Tapi ternyata praduga itu salah. Pesan agama, dalam hal ini adalah pesan Yesus, untuk mengasihi sesama manusia ternyata tak digubris juga. Pengelola gereja ternyata "mata duitan". Mereka menjadi serakah dan gelap mata saat melihat setumpuk uang di tengah kekuasaannya.
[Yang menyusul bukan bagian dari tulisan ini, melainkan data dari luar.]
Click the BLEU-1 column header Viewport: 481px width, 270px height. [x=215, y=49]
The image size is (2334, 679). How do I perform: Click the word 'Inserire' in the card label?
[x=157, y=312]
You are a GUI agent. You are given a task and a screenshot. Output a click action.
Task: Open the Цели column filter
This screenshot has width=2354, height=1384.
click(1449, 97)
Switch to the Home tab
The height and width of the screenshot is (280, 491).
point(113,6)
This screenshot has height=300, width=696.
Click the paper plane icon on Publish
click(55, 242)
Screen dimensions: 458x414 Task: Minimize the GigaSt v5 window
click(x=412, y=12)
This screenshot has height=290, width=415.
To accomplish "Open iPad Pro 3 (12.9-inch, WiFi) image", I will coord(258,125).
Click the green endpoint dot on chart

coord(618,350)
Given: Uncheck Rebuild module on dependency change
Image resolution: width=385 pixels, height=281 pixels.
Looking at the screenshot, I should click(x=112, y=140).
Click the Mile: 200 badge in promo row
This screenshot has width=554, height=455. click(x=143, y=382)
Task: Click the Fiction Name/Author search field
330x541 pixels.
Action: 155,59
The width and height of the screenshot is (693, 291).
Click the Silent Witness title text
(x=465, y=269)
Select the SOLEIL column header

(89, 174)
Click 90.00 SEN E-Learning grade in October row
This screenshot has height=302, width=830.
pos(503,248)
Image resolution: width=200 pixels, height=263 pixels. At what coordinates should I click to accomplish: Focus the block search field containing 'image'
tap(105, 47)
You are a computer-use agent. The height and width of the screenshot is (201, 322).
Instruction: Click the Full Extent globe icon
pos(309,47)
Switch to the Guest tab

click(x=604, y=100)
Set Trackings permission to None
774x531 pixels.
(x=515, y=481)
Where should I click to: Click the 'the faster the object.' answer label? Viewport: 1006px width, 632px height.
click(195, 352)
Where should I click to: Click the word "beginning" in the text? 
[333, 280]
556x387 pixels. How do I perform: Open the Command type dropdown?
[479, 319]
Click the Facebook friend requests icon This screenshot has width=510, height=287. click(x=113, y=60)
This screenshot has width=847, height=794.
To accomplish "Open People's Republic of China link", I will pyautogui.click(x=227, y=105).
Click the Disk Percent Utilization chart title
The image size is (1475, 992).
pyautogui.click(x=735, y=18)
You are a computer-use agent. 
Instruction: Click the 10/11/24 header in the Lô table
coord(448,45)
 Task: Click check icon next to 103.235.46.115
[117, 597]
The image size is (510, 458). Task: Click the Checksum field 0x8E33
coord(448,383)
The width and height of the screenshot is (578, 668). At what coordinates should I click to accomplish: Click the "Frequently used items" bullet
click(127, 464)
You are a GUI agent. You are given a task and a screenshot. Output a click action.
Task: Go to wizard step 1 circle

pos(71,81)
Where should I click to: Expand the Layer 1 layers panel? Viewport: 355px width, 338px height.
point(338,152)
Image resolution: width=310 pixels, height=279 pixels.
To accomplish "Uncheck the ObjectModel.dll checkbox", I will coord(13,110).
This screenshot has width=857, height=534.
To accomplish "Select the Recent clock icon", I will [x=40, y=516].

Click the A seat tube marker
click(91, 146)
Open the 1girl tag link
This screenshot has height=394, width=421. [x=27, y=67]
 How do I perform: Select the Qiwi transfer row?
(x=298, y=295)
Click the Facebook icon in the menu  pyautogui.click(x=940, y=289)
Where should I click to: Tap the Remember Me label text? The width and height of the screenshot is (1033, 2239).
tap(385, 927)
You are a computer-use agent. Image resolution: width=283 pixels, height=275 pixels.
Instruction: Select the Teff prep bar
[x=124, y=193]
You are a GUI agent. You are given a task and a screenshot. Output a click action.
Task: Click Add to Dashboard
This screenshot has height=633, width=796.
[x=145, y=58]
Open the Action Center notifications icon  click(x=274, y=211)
Penyebab terjadinya penyalahgunaan bantuan tersebut adalah tidak adanya transparansi tentang keluar-masuknya dana bantuan itu. Ketidakadaan itu dijadikan kesempatan oleh oknum-oknum gereja. Maka tak ayal lagi, para elite gereja harus menjadi suri tauladan dan pionir dalam hal ini. Mereka harus transparan, amanah, dan bertanggung jawab atas pengelolaan dana bantuan jemaahnya. Jika terjadi penyelewengan, mereka harus segera memprosesnya, bukan malah menutupinya. Jangan sampai kaum elit gereja, entah itu pendeta, maupun biarawati, menjadi rusak citranya dan kehilangan wibawa serta kepercayaan dari para jemaahnya, khususnya, dan masyarakat pada umumnya.
Bahkan tidak berhenti di situ, citra Tuhan pun menjadi ikut rusak. Padahal, sebagaimana dikatakan Paulus bahwa citra Tuhan adalah menebarkan cinta kasih sayang terhadap seluruh alam semesta. Oleh karena itu, masalah korupsi ini harus benar-benar diperhatikan oleh semua elemen yang terkait dengan instansi keagamaan. Bahkan harus ditangani pengelolaannya secara profesional, agar tidak terjadi KKN.
Dus, buku ini sangat penting bagi pemerhati sosial-keagamaan. Lebih khususnya lagi adalah kaum Kristen. Namun, buku ini sesungguhnya menyentil bagi lembaga keagamaan apa pun, termasuk Islam. Karena, tak menutup kemungkinan di institusi keislaman pun terjadi praktik seperti ini. Terlebih-lebih masjid lebih banyak jumlahnya dibanding gereja. Belum lagi lembaga-lembaga lain yang mengatasnamakan atau berlabel Agama Islam. Oleh karena itu, fakta yang dibeberkan dalam buku ini menjadi cermin bagi umat Islam juga. Tidak mustahil terjadi, bukan?